According to the latest figures, whilst homelessness has increased and people who can’t afford their mortgages are being evicted from their homes, there are 11 million empty houses across Europe. This is yet another damning indictment against the irrational capitalist system.
Whilst homelessness has increased and people who can’t afford their mortgages are evicted from their homes, there are 11 million empty houses across Europe, according to figures collated by the Guardian.
Spain is very badly affected with more than 3.4m homes lying vacant. There are over 2m empty in France, and the same in Italy; 1.8m in Germany and more than 700,000 in the UK.

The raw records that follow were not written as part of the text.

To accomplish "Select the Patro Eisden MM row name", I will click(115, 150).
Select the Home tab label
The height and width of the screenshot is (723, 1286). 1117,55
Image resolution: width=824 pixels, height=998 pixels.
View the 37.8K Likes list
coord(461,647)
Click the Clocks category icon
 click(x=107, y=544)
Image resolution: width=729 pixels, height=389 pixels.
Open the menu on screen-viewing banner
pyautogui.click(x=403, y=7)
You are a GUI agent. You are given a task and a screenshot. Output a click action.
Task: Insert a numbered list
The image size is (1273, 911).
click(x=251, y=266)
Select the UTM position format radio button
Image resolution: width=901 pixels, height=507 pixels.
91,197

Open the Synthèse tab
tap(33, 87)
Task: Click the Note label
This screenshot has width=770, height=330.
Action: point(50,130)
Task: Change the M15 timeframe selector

Many of these homes are owned by banks. The banks gave massive loans to get these homes built – but now they are not worth what was paid out. Why don’t the banks sell or rent these houses at market prices? Could it be because, if they sell or rent those homes for what they are really worth now, they would have to reflect those lower amounts in their balance sheets? The banks are in enough difficulty already without potentially devaluing their assets.
Ireland is another country with a big problem of empty houses, relative to the size of its population: 400,000 homes are empty and the Irish government has begun demolishing 40 whole estates of empty housing that were built during the boom. There are another 1,300 unfinished developments which the government is yet to decide what to do with. Experts have said it will take forty-three years to fill all those empties considering Ireland’s current low population growth rate. Ireland’s population had grown strongly during the boom. Before that boom many had left Ireland to find work – the boom had been attracting them back, but the crisis has put that process into reverse.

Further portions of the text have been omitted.